El amanecer del Siglo XXI trajo el imaginario del miedo a la subjetividad colectiva como espejo de un mundo exterior conflictivo, riesgoso, incierto y cargado de pesimismo, cuya presencia de inseguridad perpetuaría en la imaginación de los ciudadanos, inmovilizándoles y además desnudar su carencia de recursos.

Muchas interrogantes fueron planteadas al inicio de este fenómeno: ¿de dónde deviene el miedo?, ¿en dónde aparece y quiénes lo provocan?, ¿es parte de nuestra sociedad o de una instancia desconocida?, ¿por qué nos priva de la libertad y ejercicio pleno de nuestra voluntad para desplazarnos por donde queramos sin tabicamiento alguno?

No hubo respuestas contundentes, por el contrario aparecieron más preguntas orientadas hacia la complejidad del miedo y en algunas de las veces confundiéndolo con el temor, terror, inseguridad, angustia o alarma, cuando cada uno de estos conceptos guarda un argumento para definir y diferenciar sus características, que si bien se encuentran y conectan en una vida cargada de miedos, según los especialistas del tema también son distintos los niveles de riesgo en el individuo.
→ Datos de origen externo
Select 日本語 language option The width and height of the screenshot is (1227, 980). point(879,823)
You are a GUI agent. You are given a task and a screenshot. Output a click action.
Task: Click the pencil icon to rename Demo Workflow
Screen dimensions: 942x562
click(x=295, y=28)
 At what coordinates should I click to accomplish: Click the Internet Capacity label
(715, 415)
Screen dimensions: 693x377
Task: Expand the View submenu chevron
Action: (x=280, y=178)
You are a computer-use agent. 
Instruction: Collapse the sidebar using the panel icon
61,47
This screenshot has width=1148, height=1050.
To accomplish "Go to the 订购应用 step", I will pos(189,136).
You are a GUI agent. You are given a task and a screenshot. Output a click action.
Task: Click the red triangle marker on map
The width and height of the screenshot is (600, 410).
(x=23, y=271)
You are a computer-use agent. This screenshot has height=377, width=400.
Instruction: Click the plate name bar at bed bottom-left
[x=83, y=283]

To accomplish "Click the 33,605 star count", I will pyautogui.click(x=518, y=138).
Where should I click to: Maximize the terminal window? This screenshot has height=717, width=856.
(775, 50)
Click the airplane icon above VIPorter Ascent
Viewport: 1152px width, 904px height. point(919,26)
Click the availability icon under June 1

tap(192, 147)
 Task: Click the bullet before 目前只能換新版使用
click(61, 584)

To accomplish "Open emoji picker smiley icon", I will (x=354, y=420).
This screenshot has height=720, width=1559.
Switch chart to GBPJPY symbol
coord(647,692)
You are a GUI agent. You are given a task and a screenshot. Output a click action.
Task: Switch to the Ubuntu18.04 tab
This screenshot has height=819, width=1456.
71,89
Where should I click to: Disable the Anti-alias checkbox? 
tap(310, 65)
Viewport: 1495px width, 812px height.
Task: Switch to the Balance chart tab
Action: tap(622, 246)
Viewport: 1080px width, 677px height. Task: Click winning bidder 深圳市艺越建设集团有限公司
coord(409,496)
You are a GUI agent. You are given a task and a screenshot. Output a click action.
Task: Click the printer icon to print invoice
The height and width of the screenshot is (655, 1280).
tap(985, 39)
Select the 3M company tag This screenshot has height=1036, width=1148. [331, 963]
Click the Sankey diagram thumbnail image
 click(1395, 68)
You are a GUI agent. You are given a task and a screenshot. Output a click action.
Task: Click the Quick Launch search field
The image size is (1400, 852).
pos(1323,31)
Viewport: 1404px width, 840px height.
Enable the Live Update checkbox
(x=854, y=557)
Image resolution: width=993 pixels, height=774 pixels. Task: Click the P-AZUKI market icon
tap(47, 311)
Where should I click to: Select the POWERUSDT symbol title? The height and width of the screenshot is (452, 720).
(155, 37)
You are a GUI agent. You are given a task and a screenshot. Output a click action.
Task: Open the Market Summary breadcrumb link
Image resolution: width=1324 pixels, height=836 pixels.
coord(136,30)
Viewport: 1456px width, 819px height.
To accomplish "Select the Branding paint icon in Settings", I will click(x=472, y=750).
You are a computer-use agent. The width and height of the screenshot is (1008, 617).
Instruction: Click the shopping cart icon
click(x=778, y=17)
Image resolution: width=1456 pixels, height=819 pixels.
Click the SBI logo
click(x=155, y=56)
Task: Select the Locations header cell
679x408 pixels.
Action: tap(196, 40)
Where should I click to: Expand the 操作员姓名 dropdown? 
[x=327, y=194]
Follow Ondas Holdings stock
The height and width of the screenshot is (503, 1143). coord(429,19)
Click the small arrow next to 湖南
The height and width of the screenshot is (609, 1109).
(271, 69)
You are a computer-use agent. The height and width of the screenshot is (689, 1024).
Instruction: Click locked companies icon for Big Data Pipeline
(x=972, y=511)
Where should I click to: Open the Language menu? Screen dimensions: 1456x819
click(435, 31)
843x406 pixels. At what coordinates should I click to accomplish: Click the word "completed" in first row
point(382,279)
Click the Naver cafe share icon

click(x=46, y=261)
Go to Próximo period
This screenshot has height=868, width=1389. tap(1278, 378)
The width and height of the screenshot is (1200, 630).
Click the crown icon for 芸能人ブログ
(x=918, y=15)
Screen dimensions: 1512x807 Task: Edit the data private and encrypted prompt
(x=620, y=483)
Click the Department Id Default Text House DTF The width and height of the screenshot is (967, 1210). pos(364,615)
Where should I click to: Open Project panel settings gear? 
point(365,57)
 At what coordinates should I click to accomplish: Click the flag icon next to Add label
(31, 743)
El miedo en la sociedad es inconmensurable por sus distintas manifestaciones en toda la capilaridad del cuerpo social. Existen los miedos a ser pobre, a quedar excluido, perder la vida, llegar a desemplearse o estar enfermo por epidemias emergentes, quizás a no contar con su familia o la desaparición de sus padres, en fin hay diversos miedos pero siempre existe una fuente de miedo porque no existe el miedo a lo desconocido sino al ente, sujeto o factor que lo determina.

En la historia inicialmente el miedo se asoció de manera natural con todo aquello desconocido y provocador de la duda e incertidumbre por su carácter imprevisible, turbulento, alterador de capacidad cognitiva y paralizante de toda acción social. También acercaba al hombre a su fin: la muerte, de ahí que el cúmulo de emociones desatado por la proximidad del miedo alarmaba todos los dispositivos de defensa del organismo humano y orillaba al sujeto cargado de miedo a huir, alejarse del lugar en donde emanaba la sensación de riesgo y ponerse a salvo pero en silencio, porque el terrorífico miedo enmudece a las víctimas.